海の底からわたしをみつめる眼は、きっといつか沈めてしまったわたし自身の眼なのだろう。

アジール、道祖神としての廃車―絲山秋子『薄情』

今回はこの小説作品について。 

薄情

薄情

 

 

絲山秋子の「薄情」という小説を読んでいて、ふと思い浮かんだ言葉、それが「アジール」だった。アジールとは、歴史学の概念のひとつで「聖域」とか「無縁所」とか言われている場、政治権力の支配の届かない場を指す用語である。学生の頃、随分と網野善彦の本を読んでいたから、ふと思い出したんだと思う。

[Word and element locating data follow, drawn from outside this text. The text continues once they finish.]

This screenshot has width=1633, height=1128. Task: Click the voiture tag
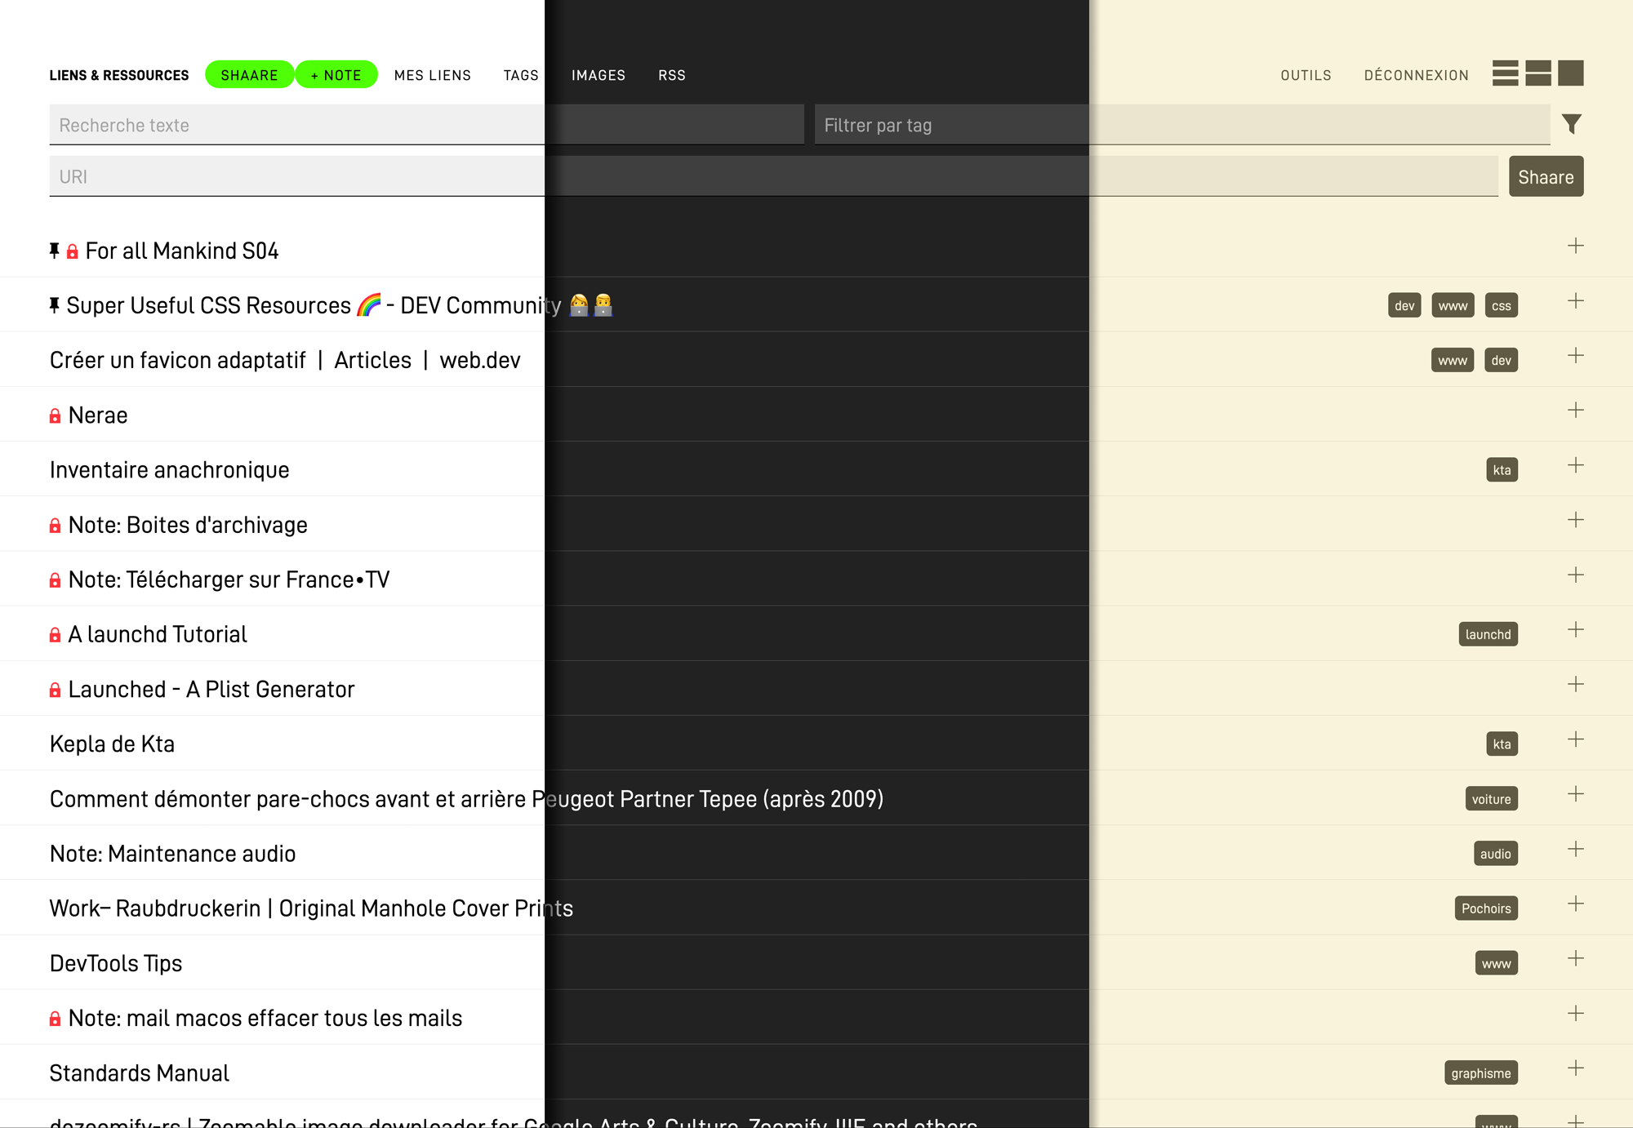(x=1491, y=799)
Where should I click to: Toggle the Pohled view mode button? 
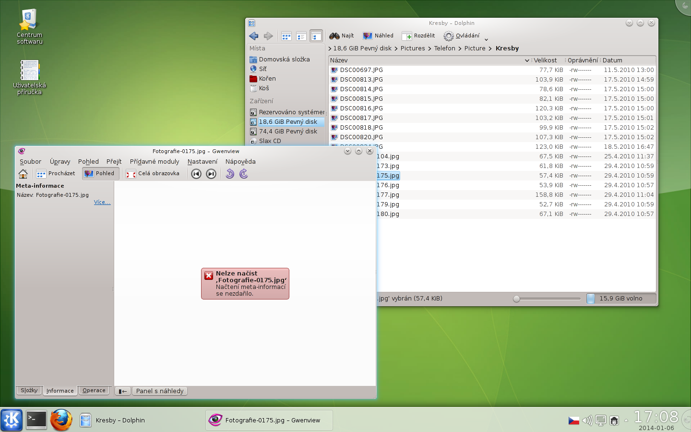point(100,174)
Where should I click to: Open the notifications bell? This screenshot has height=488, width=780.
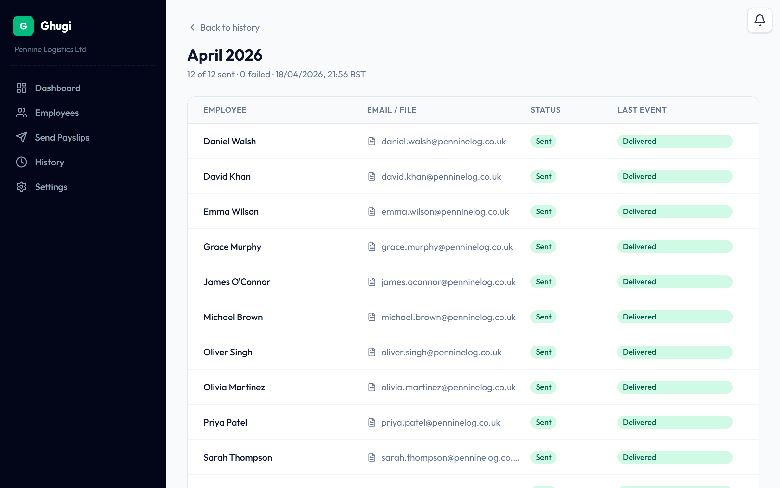click(760, 20)
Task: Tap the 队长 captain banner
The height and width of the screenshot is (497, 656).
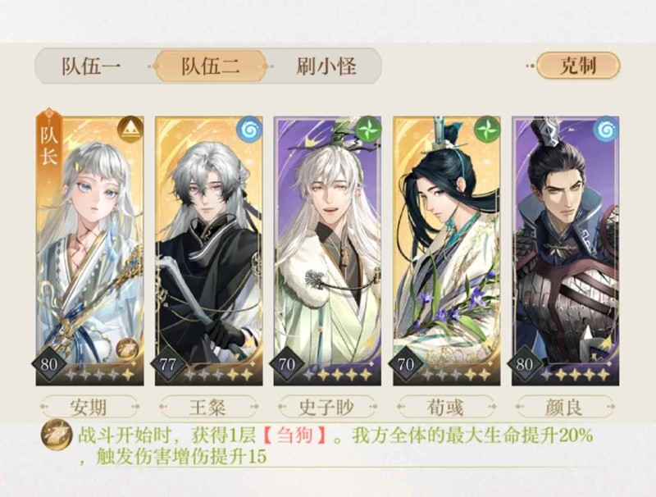Action: tap(48, 142)
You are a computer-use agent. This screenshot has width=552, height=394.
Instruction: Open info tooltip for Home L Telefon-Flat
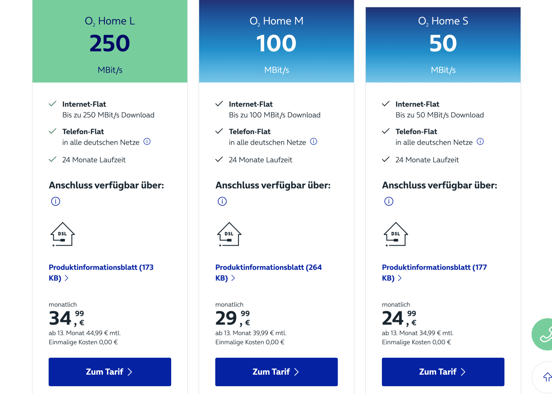[x=147, y=142]
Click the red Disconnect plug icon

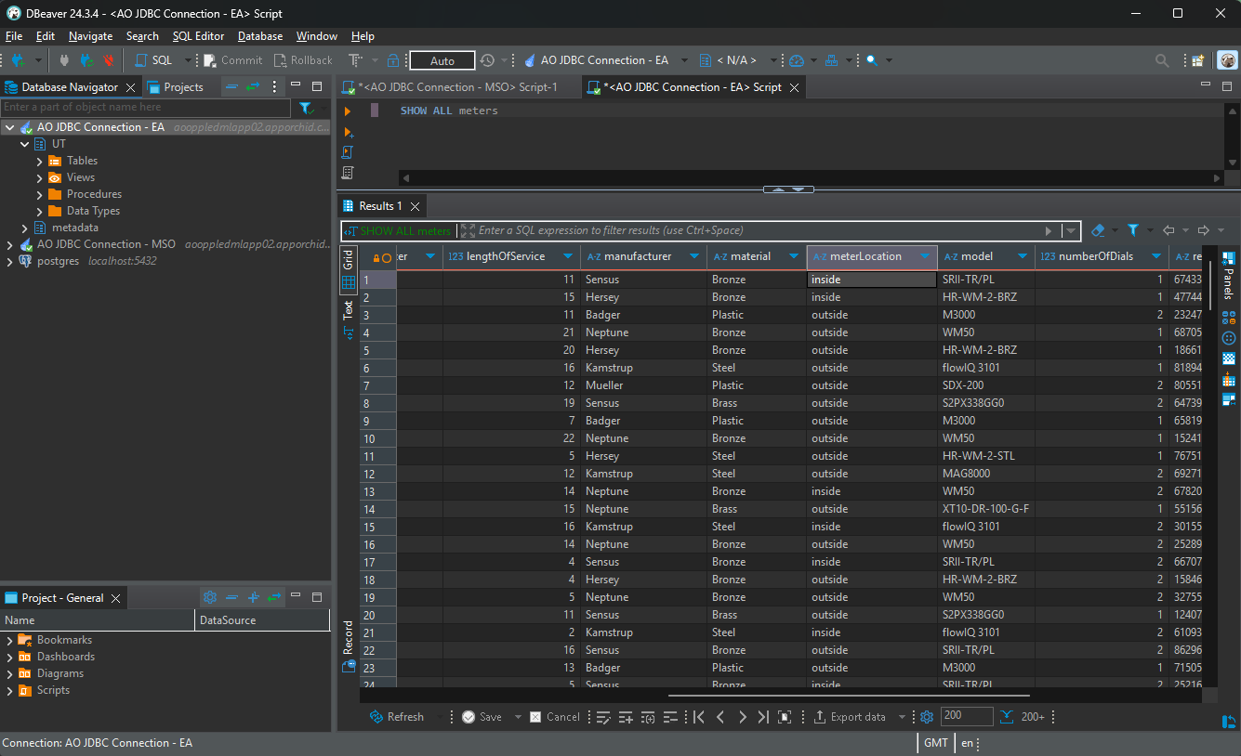point(109,60)
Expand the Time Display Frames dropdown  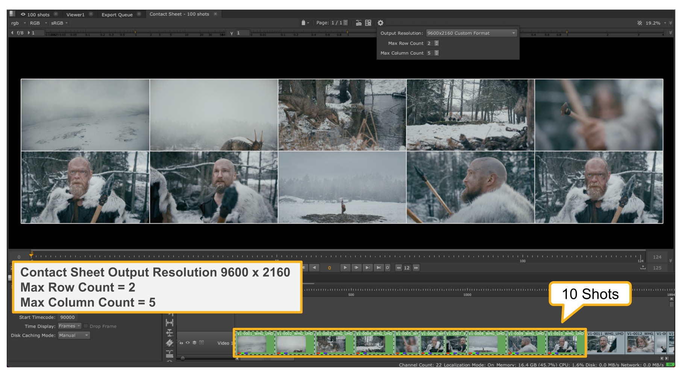pyautogui.click(x=70, y=326)
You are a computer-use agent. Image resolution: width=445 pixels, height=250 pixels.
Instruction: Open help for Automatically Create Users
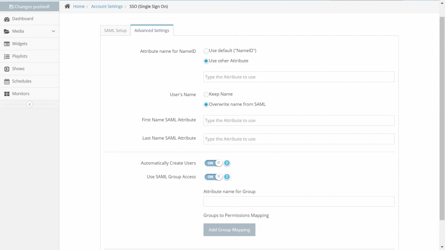[227, 163]
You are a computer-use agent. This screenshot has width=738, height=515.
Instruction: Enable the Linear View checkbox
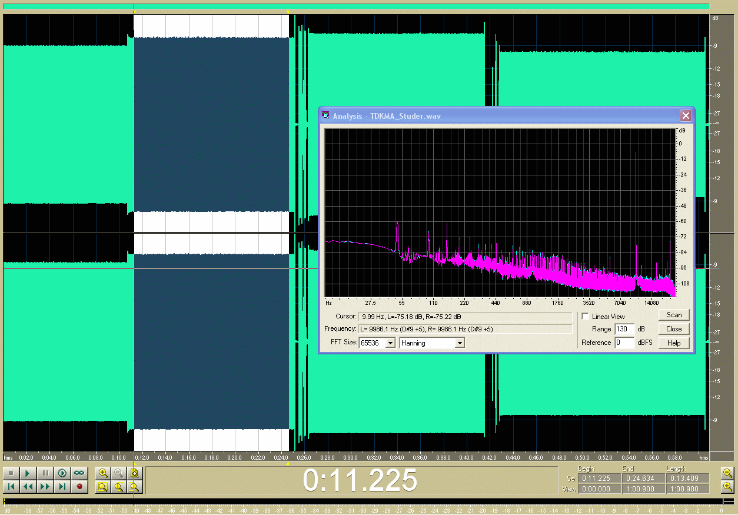(x=585, y=317)
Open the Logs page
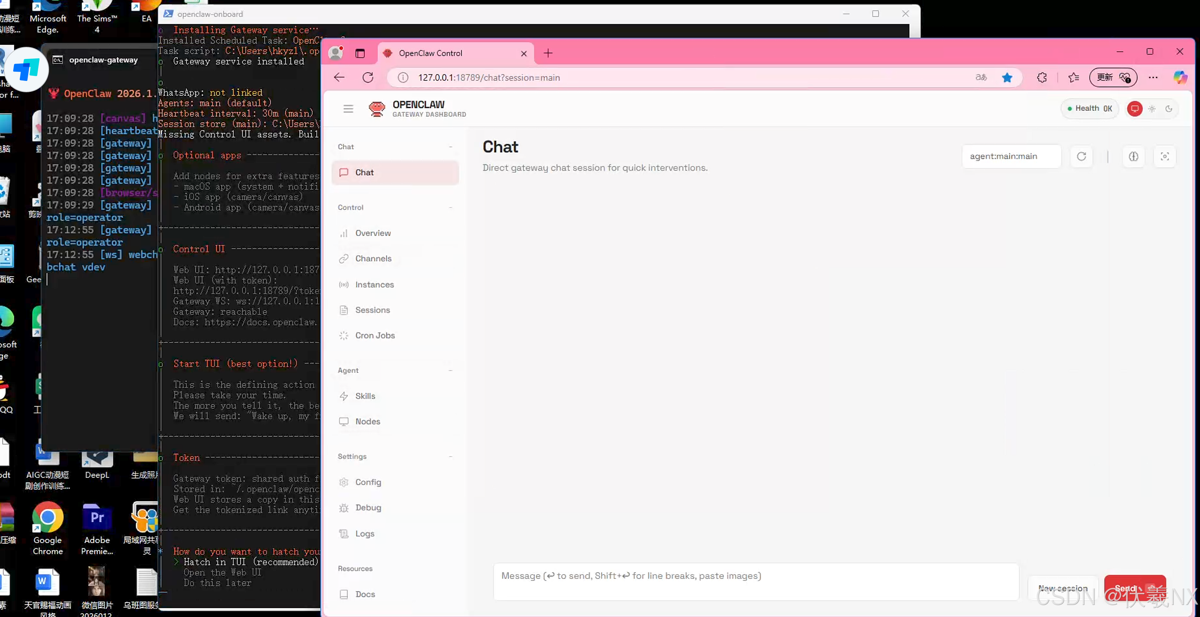Screen dimensions: 1200x617 point(364,534)
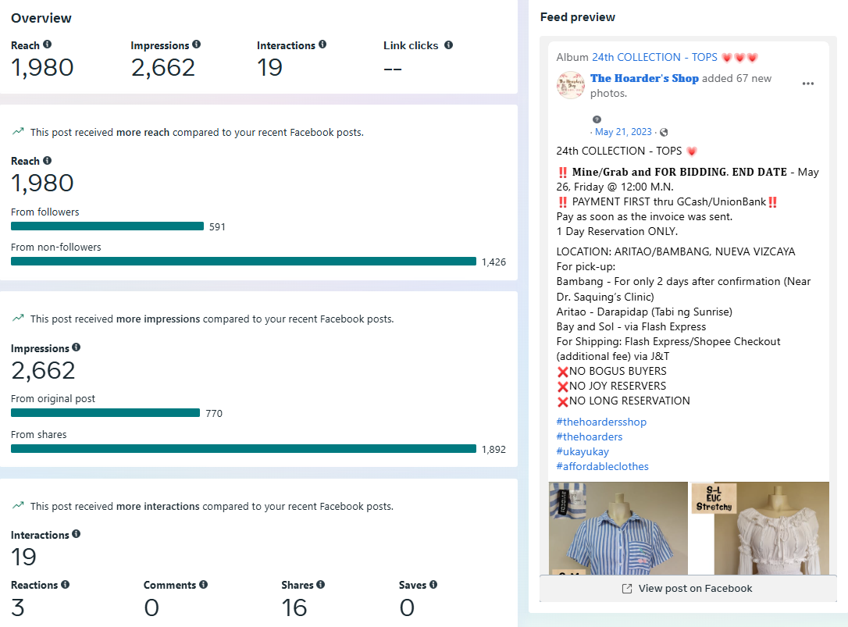The image size is (848, 627).
Task: Open the 24th COLLECTION - TOPS album link
Action: pos(654,57)
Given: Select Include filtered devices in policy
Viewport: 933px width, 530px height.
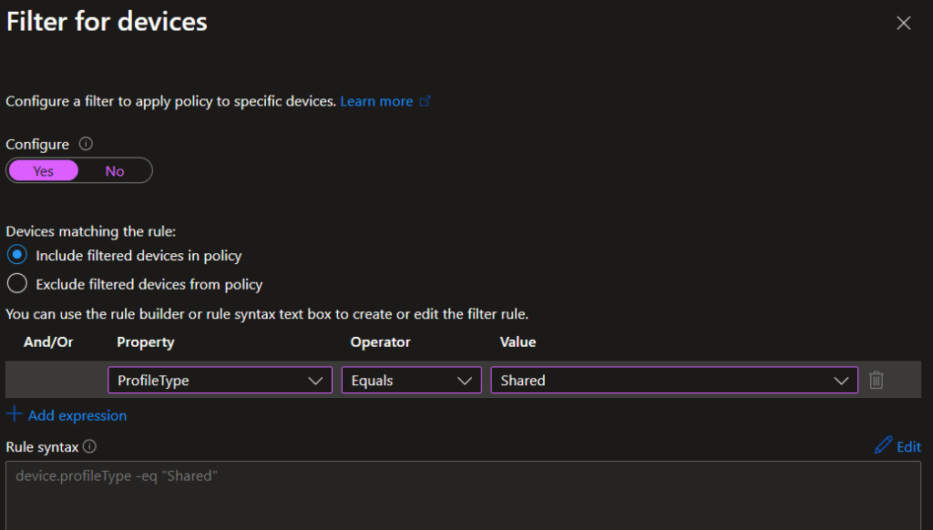Looking at the screenshot, I should click(16, 255).
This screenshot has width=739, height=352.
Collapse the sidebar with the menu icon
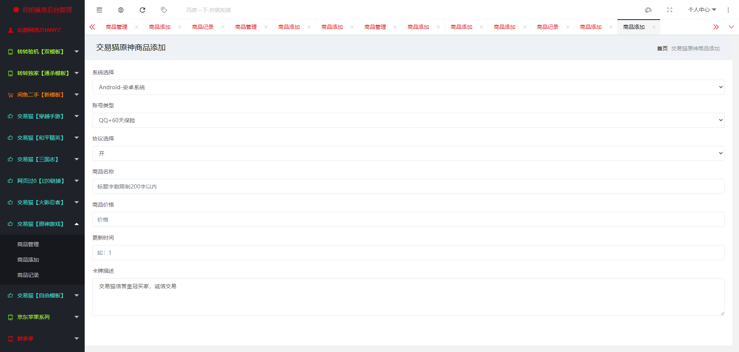pyautogui.click(x=99, y=10)
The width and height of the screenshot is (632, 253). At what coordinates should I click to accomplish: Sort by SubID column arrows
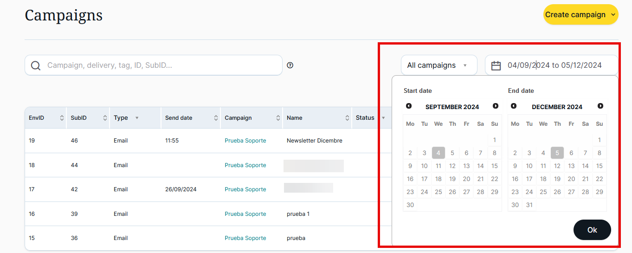pos(105,118)
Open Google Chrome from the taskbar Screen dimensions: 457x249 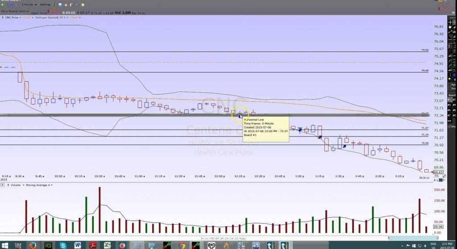click(182, 245)
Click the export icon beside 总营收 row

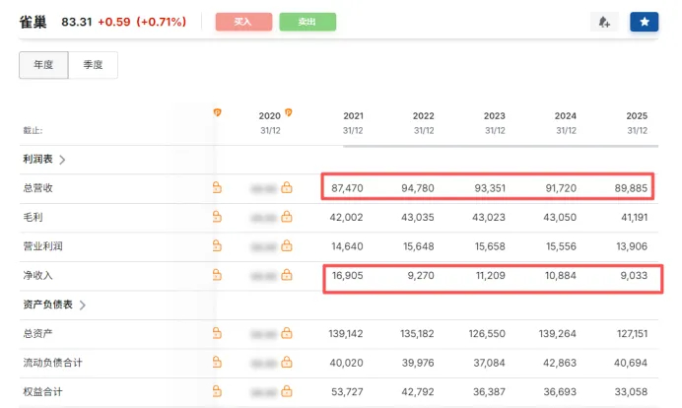click(x=217, y=187)
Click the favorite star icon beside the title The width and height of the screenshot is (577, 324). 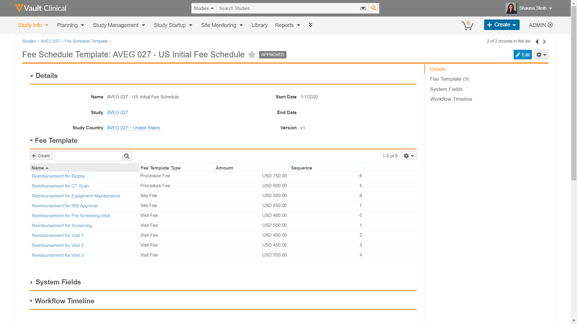point(252,55)
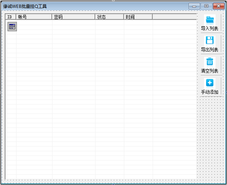
Task: Click the dotted form area below 手动添加
Action: click(211, 137)
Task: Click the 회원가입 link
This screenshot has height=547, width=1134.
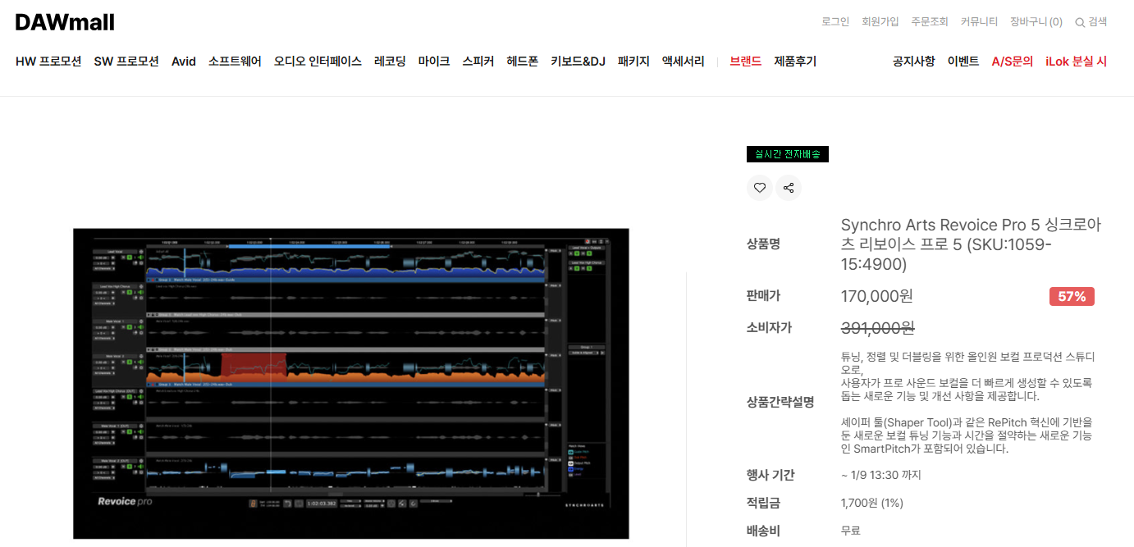Action: coord(880,22)
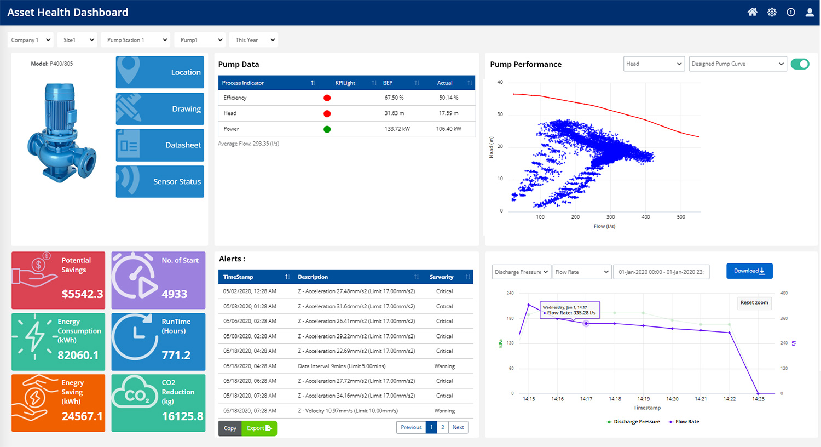Sort the alerts Severity column
Viewport: 821px width, 447px height.
(467, 277)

「薄情」の3章に「境界の区域」という言葉がある。この作品には様々なキーワードが散りばめられていて、いろいろな角度から読めそうだが、今回は「境界」ということに注目したい。

 

この小説の主人公、宇田川静生は自分の内側になにか足りないという感覚を持っている。「欠落」を感じている。だけれど何が欠落しているのか全くわからない。確かめようもない。漠然とした欠落を抱えて、バイト(嬬恋キャベツの収穫)と親戚の家業(神社)の手伝いをしながら暮らしている。結婚して、そろそろ子供がいてもおかしくはない年齢のようだが、そういう具体的なことは考えない。彼はいたる所で漠然と何かを考えては「考えるのをやめる」。

 

国道17号の外に出て県道を北上していくと、旧市内と旧郡部の境目のような地帯がある。峠を越え、ありは川を渡った途端に文化が変わるのとは違う。平地にありがちなゆるさで街が終わっていき、次の集落に着くまでに色がついていないような景色。ひとの意識の密度が感じられない地域がある。住宅で埋め尽くされているわけではなく、農村にも属していないそのあたりのことを、かれはひそかに境界の区域と名付けた。」(41頁より引用)

 

ここで「アジール」という言葉を思い出した私は主人公が神主の「後継者」であることに納得した。「神主というのも境界の仕事」(47頁-48頁)なのだ。神主の領域はアジールといえるし、そもそもまだ一人前の神主ではなく、あくまで後継者という身分にも境界を感じる。社会的にはっきりした身分ではない。宇田川は境界を生きている

いや、彼だけではなく、もしかしたら誰もが境界を生きている、と感じてしまう瞬間があるのかもしれない。ある出来事についてその場ですぐに白黒つけることができない、なんてことはよくある。あらゆる事柄には「判断保留」という宙ぶらりんの状態がある。この保留状態を否定することは人間を急くことになる。「あの震災後」にしきりに言われた「不謹慎」という言葉は人を判断保留のグレーゾーンというべきもの、つまりアジールの外へ追い立てた。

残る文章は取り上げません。